CREATE TABLE window_test ( UserId INT, SiteId INT, ClientId INT );

Over time, data has been inserted into this table both through an application and through SSMS: INSERT INTO window_test SELECT 1, 1, 1 UNION ALL SELECT 1, 2, 2 UNION ALL SELECT 2, 1, 1 UNION ALL SELECT 3, 1, 1 UNION ALL SELECT 1, 3, 1;

SELECT * FROM window_test;

Unfortunately, what happened here is that the second row for user 1 (1, 2, 2) should not have been entered. There’s a business rule in place that a user should only belong to one client. We know that this user exists, but how many more users exist? Well, the first way to test for this that most people would immediately reach for is to use a distinct count: SELECT UserId, COUNT(DISTINCT ClientId) AS user_count FROM window_test GROUP BY UserId;

And this works perfectly. But the point of this is to show you a different way to do things.
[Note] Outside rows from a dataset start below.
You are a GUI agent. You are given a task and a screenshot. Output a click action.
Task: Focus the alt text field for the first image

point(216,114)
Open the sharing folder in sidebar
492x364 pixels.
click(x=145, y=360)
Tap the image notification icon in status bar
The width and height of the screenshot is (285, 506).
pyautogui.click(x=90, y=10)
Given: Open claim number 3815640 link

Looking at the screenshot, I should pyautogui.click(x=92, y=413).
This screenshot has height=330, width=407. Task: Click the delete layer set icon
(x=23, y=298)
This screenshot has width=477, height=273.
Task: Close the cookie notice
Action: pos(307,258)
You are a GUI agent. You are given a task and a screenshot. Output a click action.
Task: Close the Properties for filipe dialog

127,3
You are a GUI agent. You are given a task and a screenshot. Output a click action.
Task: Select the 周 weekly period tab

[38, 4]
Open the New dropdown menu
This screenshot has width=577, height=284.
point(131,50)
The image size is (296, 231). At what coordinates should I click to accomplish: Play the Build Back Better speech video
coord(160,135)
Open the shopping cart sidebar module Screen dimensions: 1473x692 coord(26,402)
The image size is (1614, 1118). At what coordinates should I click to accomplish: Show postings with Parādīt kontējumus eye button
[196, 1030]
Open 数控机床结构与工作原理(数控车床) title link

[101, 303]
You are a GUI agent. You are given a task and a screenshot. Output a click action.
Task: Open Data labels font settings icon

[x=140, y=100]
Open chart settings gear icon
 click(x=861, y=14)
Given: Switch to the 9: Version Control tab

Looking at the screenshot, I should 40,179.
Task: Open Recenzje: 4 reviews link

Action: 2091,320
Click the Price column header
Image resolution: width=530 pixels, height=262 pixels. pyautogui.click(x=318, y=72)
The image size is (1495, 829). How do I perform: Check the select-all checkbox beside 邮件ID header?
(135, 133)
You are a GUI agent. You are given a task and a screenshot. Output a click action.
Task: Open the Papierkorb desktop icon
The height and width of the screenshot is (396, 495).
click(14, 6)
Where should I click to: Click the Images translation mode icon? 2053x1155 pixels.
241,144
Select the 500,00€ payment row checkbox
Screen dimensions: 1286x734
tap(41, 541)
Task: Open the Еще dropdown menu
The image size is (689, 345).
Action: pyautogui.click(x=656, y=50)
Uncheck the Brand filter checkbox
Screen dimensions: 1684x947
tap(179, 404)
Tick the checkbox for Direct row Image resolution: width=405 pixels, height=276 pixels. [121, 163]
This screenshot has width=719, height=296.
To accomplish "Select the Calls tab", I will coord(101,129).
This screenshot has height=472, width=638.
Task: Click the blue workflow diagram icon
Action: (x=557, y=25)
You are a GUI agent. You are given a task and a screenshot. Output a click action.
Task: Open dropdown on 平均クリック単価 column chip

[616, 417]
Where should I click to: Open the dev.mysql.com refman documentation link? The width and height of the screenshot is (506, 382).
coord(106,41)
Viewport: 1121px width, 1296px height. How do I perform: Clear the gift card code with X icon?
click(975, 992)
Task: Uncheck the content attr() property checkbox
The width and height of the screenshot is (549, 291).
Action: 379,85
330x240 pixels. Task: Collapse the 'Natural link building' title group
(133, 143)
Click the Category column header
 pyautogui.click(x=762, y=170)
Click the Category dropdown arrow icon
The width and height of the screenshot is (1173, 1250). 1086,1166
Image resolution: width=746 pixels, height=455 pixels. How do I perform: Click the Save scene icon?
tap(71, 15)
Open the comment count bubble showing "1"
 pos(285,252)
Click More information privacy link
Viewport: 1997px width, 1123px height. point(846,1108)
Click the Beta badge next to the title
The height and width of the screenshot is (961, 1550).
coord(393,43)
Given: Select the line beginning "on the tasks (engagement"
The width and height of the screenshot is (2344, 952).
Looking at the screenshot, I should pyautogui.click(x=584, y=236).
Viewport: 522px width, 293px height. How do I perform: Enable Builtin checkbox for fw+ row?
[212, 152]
You can also accomplish the same thing using OVER and PARTITION BY: SELECT UserId, COUNT(*) OVER (PARTITION BY UserId) AS user_count FROM window_test GROUP BY UserId, ClientId;

Unfortunately, this gives two results for the same user with the same count! Well, the easy way around that is to use a GROUP BY in an outer query, like so: SELECT * FROM (SELECT UserId, COUNT(*) OVER (PARTITION BY UserId) AS user_count FROM window_test GROUP BY UserId, ClientId) AS x GROUP BY UserId, user_count;